Gradient Descent in Artificial Neural Network
In this article, I am going to discuss Gradient Descent in Artificial Neural Networks. Please read our previous article where we discussed How does Artificial Neural Network Work.
Gradient Descent in Artificial Neural Network
It is an optimization algorithm applied to model training. Gradient Descent, to put it simply, identifies the variables that minimize the cost function (error in prediction). Gradient Descent does this by iteratively moving in the opposite direction of the gradient toward a set of parameter values that minimize the function.
The slope of the tangent of the function’s graph, which points in the direction of the greatest rate of rising for the function, is represented by a gradient, which is a vector-valued function. It is a derivative that shows the cost function’s slope or inclines.
Imagine being on top of a mountain. The bottom field is where you want to go, but there’s a problem: you’re blind. What do you think of a solution? You’ll need to circle around and advance in the direction of the steeper hill in modest stages.
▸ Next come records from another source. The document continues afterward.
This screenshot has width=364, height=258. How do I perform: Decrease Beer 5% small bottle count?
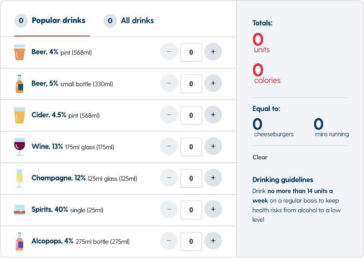point(169,83)
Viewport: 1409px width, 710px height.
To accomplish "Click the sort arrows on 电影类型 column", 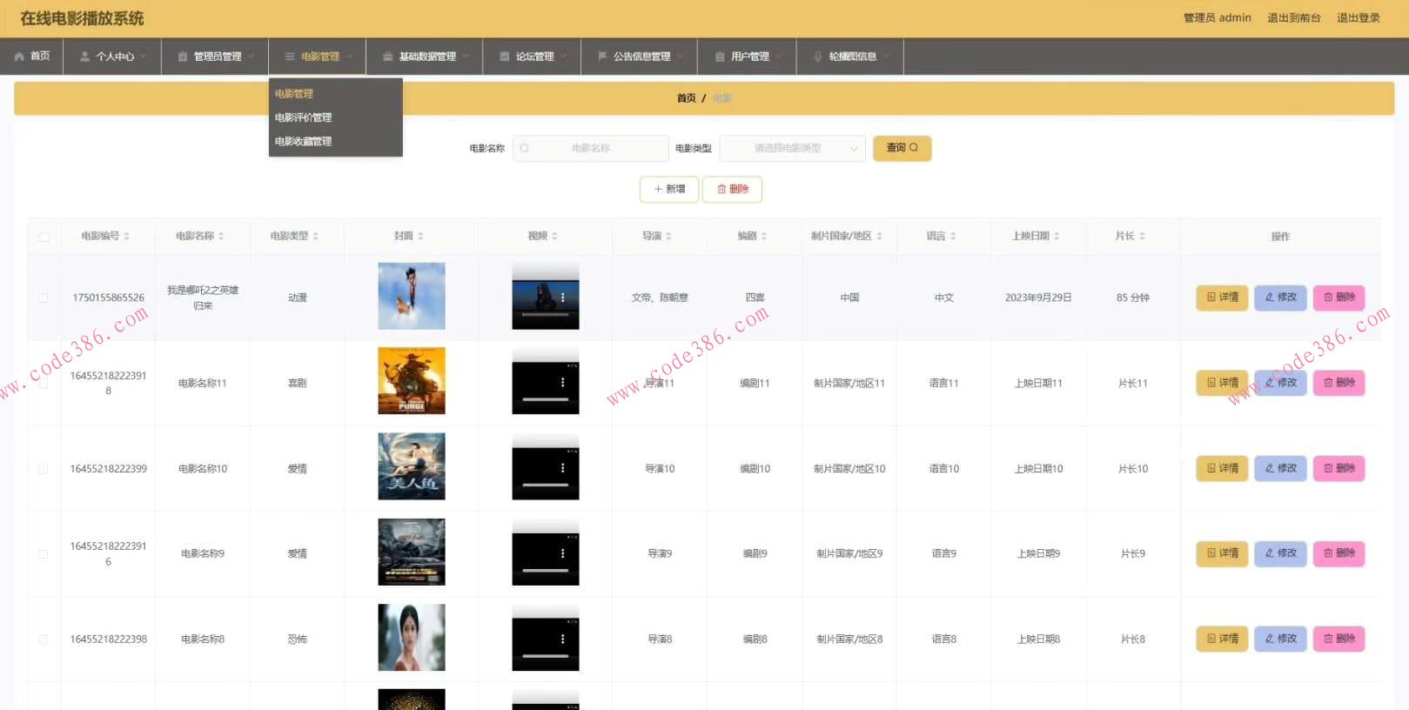I will click(x=316, y=237).
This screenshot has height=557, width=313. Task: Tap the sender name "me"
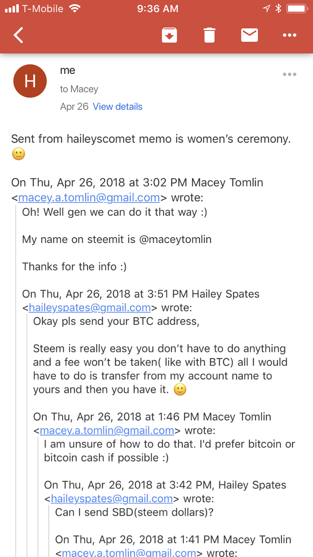pyautogui.click(x=68, y=71)
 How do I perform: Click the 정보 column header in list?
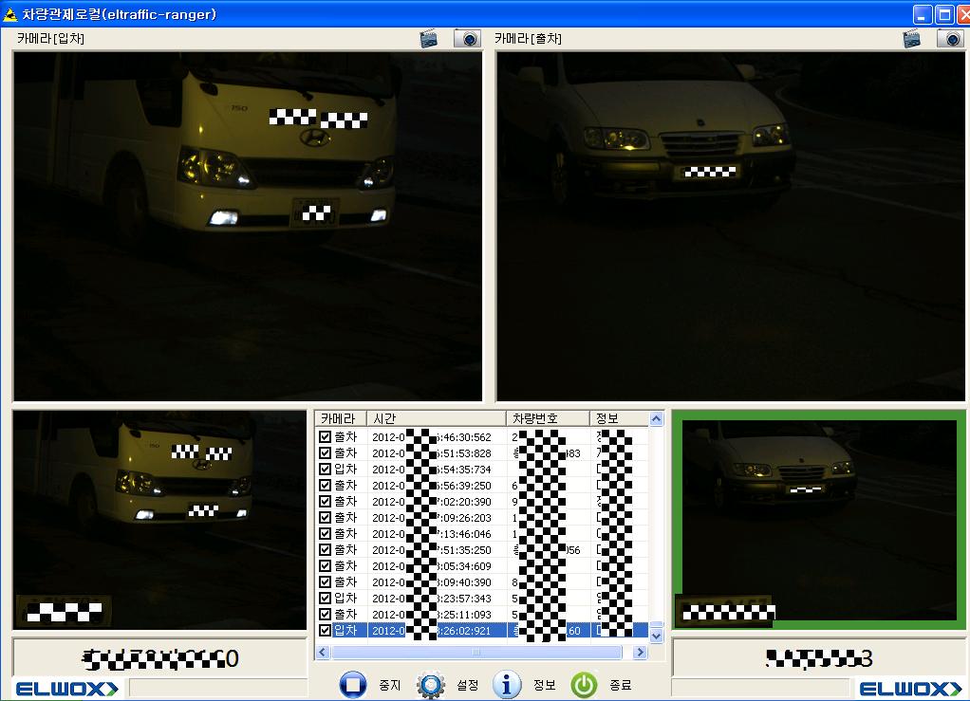(x=617, y=418)
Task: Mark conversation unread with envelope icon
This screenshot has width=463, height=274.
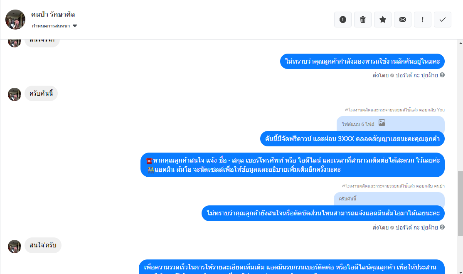Action: click(403, 20)
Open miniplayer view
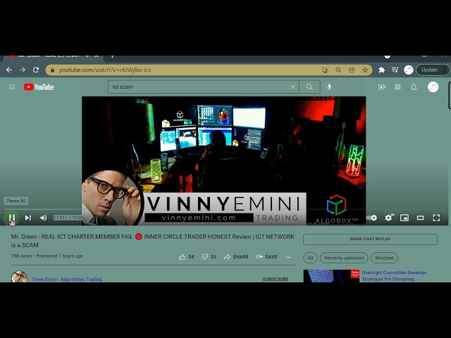This screenshot has width=451, height=338. coord(404,218)
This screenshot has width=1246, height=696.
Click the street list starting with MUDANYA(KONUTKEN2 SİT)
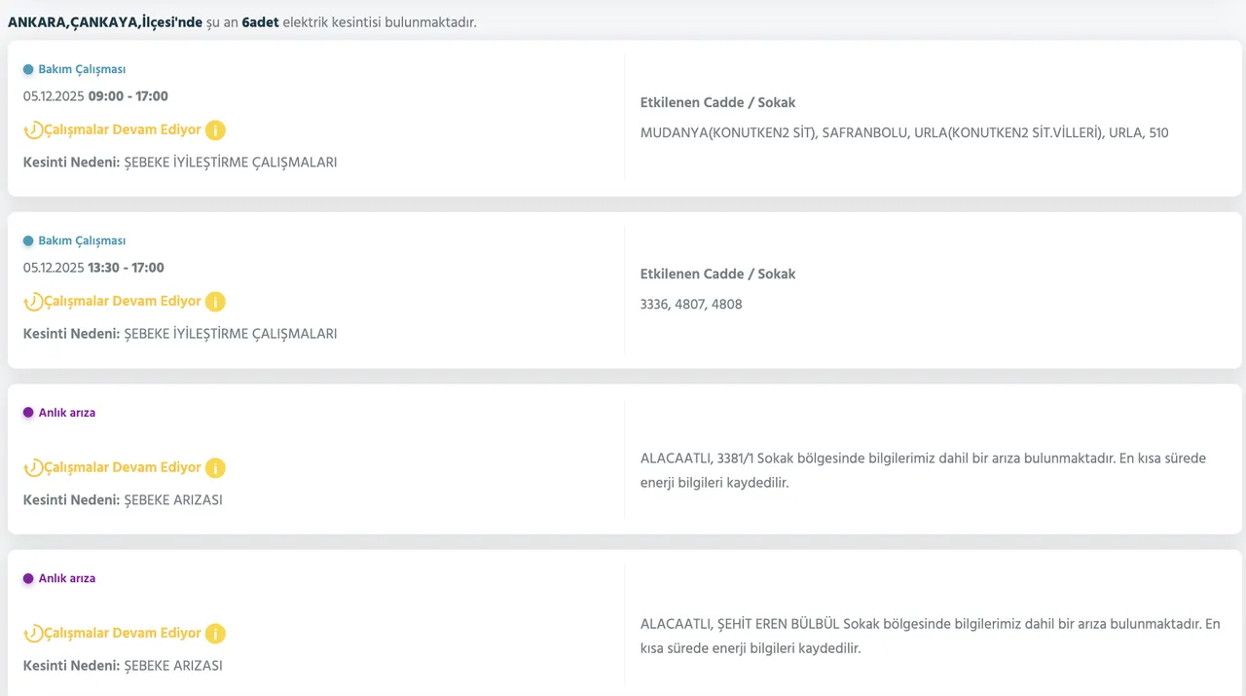tap(903, 132)
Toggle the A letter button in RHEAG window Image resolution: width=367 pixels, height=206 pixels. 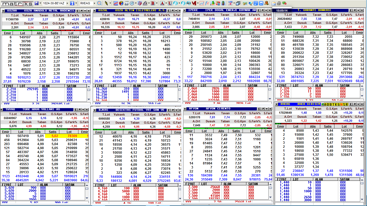(325, 104)
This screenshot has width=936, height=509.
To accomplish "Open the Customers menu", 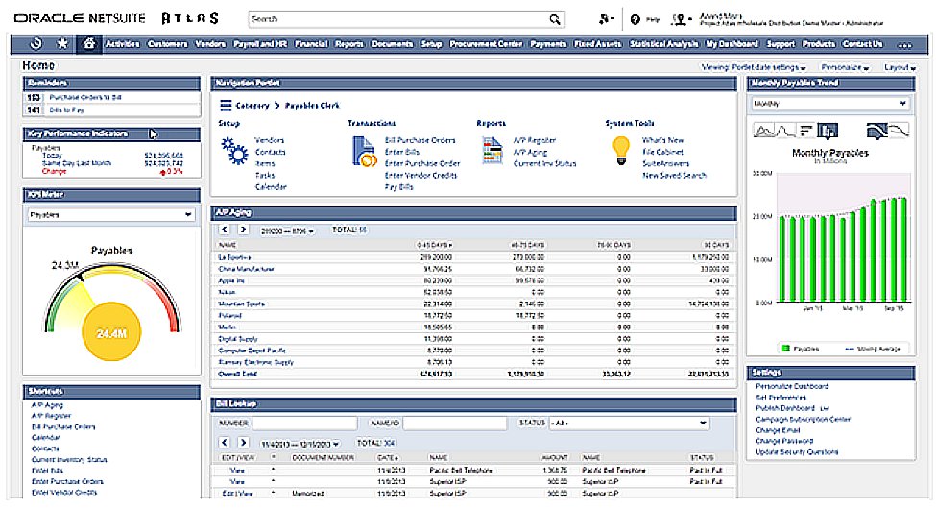I will point(167,44).
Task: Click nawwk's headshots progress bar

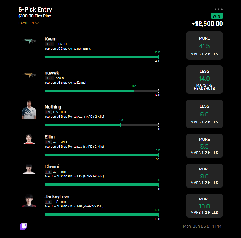Action: coord(101,91)
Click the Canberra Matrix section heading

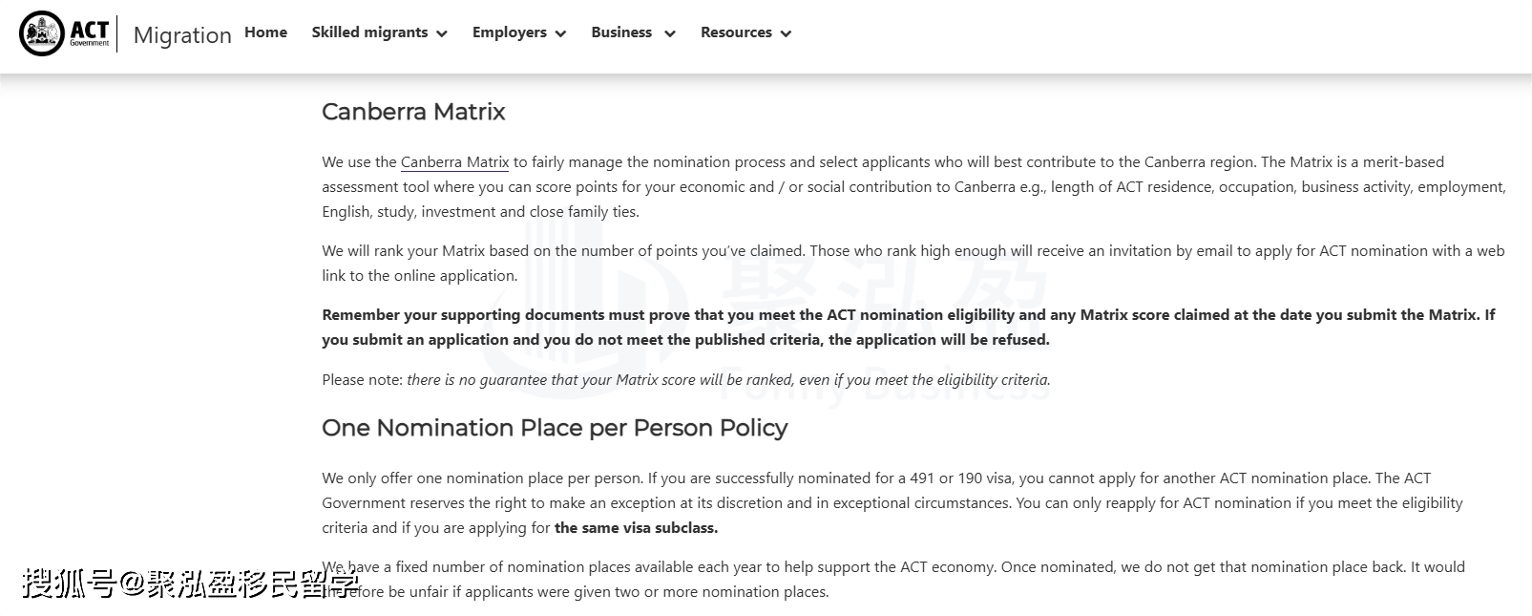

You repeat this process several times, going down the mountain one step at a time.
Gradient Descent does exactly that. It intends to descend to the mountain’s base. The mountain is represented by the data plotted in space, the learning rate is represented by the size of the step you take, and the gradient of a set of parameter values is calculated repeatedly while you feel the incline around you to determine which is higher. Where the cost function decreases are the preferred direction (the opposite direction of the gradient). The value (or weights) at which the function’s cost fell to its lowest in the mountain’s lowest point (the parameters where our model presents more accuracy).
Let’s understand a very important term for Gradient Descent.
As we previously stated, the gradient is a vector-valued function with a direction and magnitude. To find the following point, the Gradient Descent algorithm multiplies the gradient by a constant (Learning rate or Step size).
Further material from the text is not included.